Фил их самый близкий друг, можно сказать, член семьи. Стукнуть, что ли, в стенку, узнать, не выберется ли он к ним в воскресенье? Впрочем, она могла и не расслышать, стены толстые. Может, это вовсе и не Фил, который еще в школьные годы был соседом Эрнеста. Тот самый, что вырос в сверкающем свежей краской особняке, окруженном подстриженными газонами и шпалерами роз. В этом доме Эрнест и научился ценить красоту. Как он сказал тогда, в интервью для телевидения: «Чуть тронутый временем старинный особняк, берег в туманной дымке, буйство зелени — эти неизгладимые детские впечатления, конечно же, дали подспудный толчок моему творчеству…»
А теперь, почти сразу после пассажа левой, к двум голосам присоединится третий. Вернее, будет переходить от левой к правой. Этот третий требует невероятно дерзких ударов по клавишам, сплошные перекрестные аккорды… нужно дотянуться до черной клавиши, иначе ничего не выйдет…
Она заметила, что от усердия высунула кончик языка, ну и нелепый же у нее вид. Ладно, главное — сосредоточиться, предельное внимание. О том, что пора обедать, она уже и не вспоминала.

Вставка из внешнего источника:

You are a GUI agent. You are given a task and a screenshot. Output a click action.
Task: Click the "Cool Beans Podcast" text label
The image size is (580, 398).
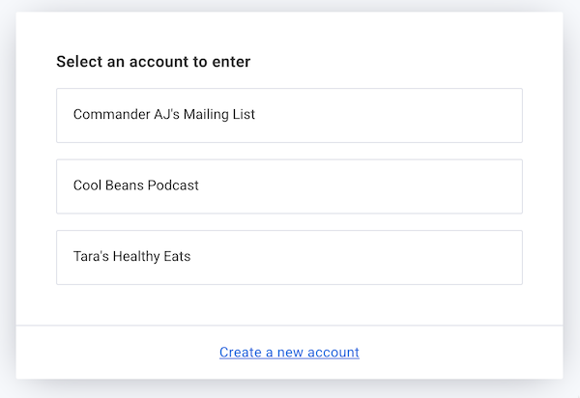click(x=136, y=185)
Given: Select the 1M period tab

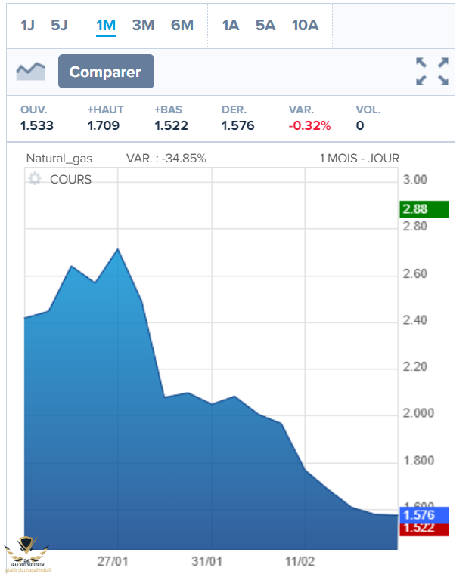Looking at the screenshot, I should [x=106, y=25].
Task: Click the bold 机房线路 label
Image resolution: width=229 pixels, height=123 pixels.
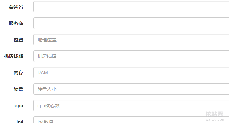Action: point(13,56)
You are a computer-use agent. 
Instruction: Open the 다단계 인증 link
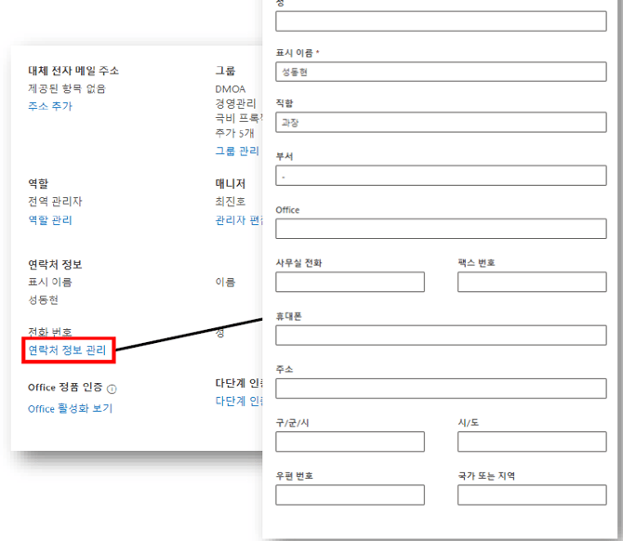coord(238,402)
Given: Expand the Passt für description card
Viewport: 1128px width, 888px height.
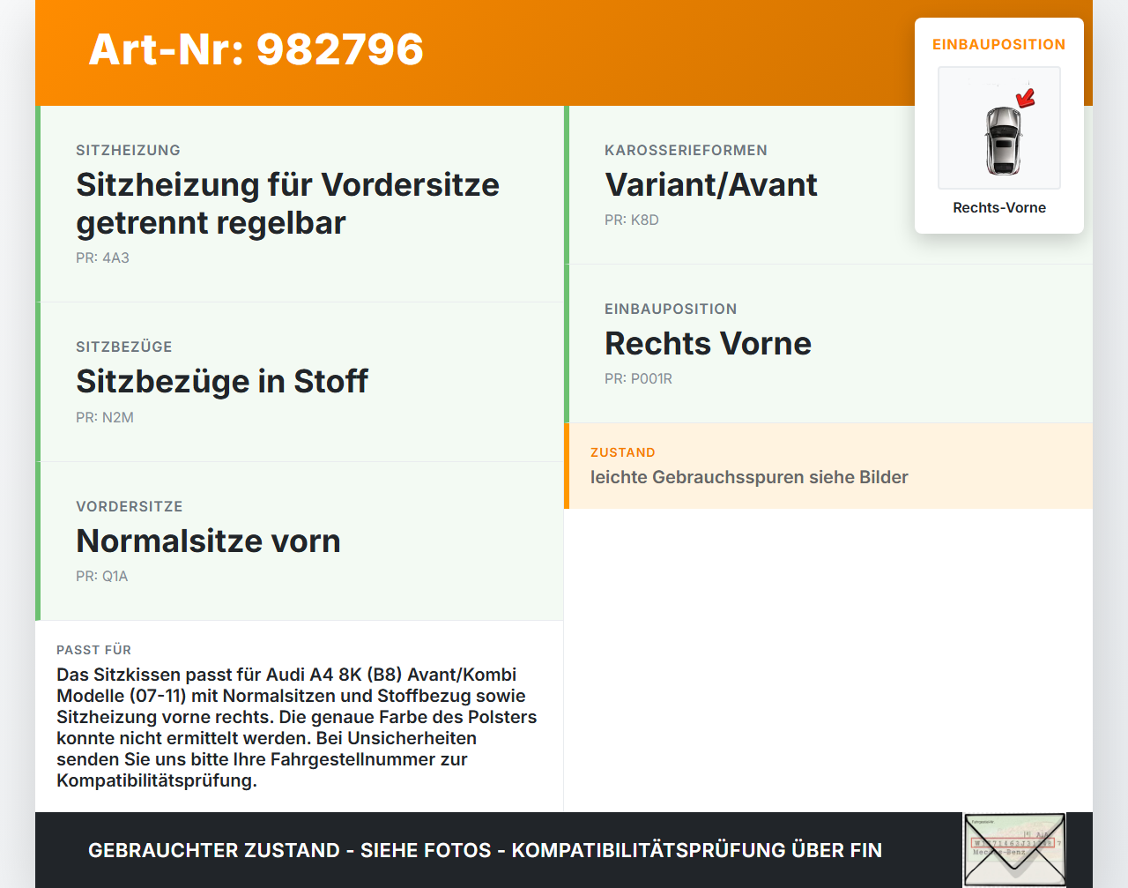Looking at the screenshot, I should point(300,716).
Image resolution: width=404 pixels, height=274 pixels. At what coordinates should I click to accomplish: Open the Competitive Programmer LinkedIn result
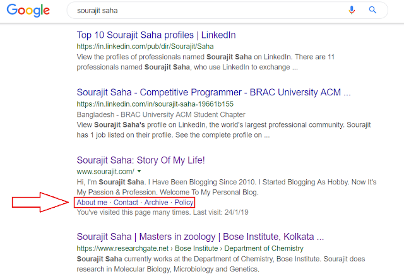point(213,92)
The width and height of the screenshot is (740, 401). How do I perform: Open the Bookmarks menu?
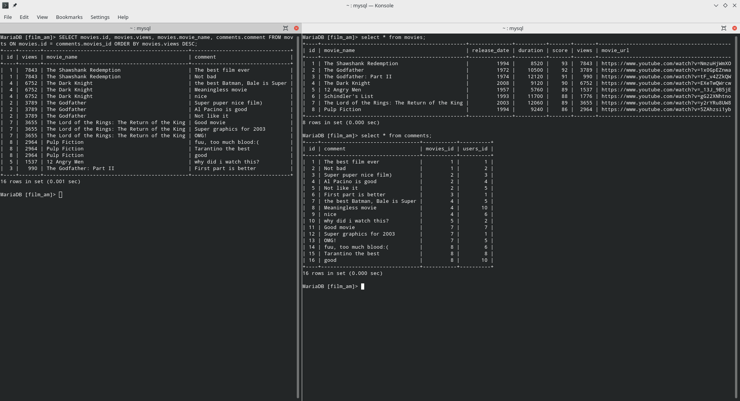(x=69, y=17)
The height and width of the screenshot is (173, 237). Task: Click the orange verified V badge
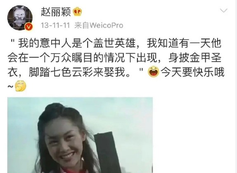pyautogui.click(x=28, y=27)
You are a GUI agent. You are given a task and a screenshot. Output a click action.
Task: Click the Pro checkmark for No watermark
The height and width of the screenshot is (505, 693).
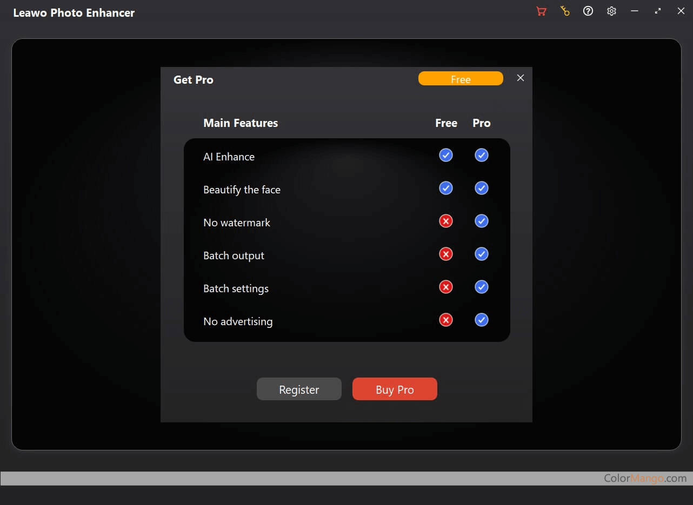pos(482,221)
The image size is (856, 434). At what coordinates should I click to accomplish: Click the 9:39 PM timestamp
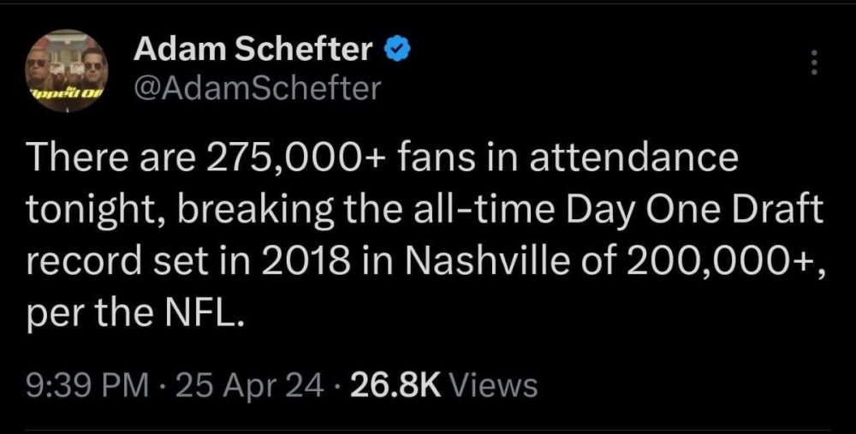[78, 385]
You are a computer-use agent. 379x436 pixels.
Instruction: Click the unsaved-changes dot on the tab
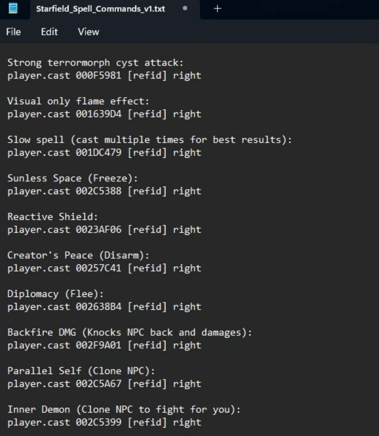(185, 8)
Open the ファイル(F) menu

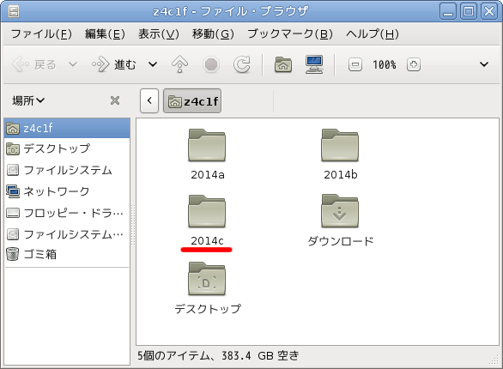41,33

Надо же, опять сбилась на бемолях, тут ведь си-бемоль. Ну вот, куда проще, когда правая рука не мечется туда-сюда, спокойно бредет по клавишам, а левая при этом легонько фиксирует «соль».
— Дорого-ой. С кем ты там болтаешь, а?
Если играть погромче, его радостного голоса вообще не будет слышно.
Никак не наговорится. А теперь еще и хохочет. Так раскатисто, так заразительно. Неужели он умеет так смеяться?! Впрочем, он всегда улыбается открытой, ужасно располагающей улыбкой, это в его характере. Никогда не вспылит, не сорвется. Она неловко поправила ноты, и потрепанная голубенькая тетрадь соскользнула на пол.
Пришлось на какое-то время прерваться, чтобы собрать разлетевшиеся листочки, снова сесть и разложить ноты на пюпитре. И в этой нечаянной тишине, в тот миг, пока она отыскивала тридцать шестую страничку, он нежно-нежно произнес имя. Нет, не Фила. И снова рулады хохота, они раскручиваются, точно яркий веселый серпантин, опутывая ее душу мукой и унижением…
Когда Эрнест выходит из кабинета, она уже яростно колотит по клавишам, точно ей хочется вдребезги разнести Баха со всеми его пьесами. Достается от нее и фрекен Мелкер, вот уже более десяти лет покоящейся в могиле; она расправляется с октавами, безжалостно кромсая созвучия, вместо нотных линеек у нее перед глазами колючая изгородь, вокруг которой копошатся ноты, назойливые, точно оводы, и она гонит, гонит их прочь. И как это пианино еще не впилось ей в пальцы своими ровными чуть желтоватыми зубами, не придавило их крышкой, словно пригвоздив к позорному столбу? Но нет, оно позволяет издеваться и над собой, и над Бахом, пара мучеников, совсем как Святые Петр и Павел; Бах тоже не может защитить себя от нее, ведь он мертв, и фрекен Мелкер умерла…
Она не заметила, как вошел Эрнест и, пройдя по лежащей на паркете дорожке, встал у нее за спиной.
— Как ты чудно играешь, — неожиданно для нее произнес он, положив руки на ее сведенные напряжением плечи. От смущения она остановилась и повернулась к нему вместе со стулом. — Чудесно. Что это за вещь?
Он смотрит ей в глаза проникновенным и таким честным взглядом, а его пальцы привычно соскальзывают с ее плеч к грудям, которым от этого так сладко, им, глупым, больше ничего и не нужно.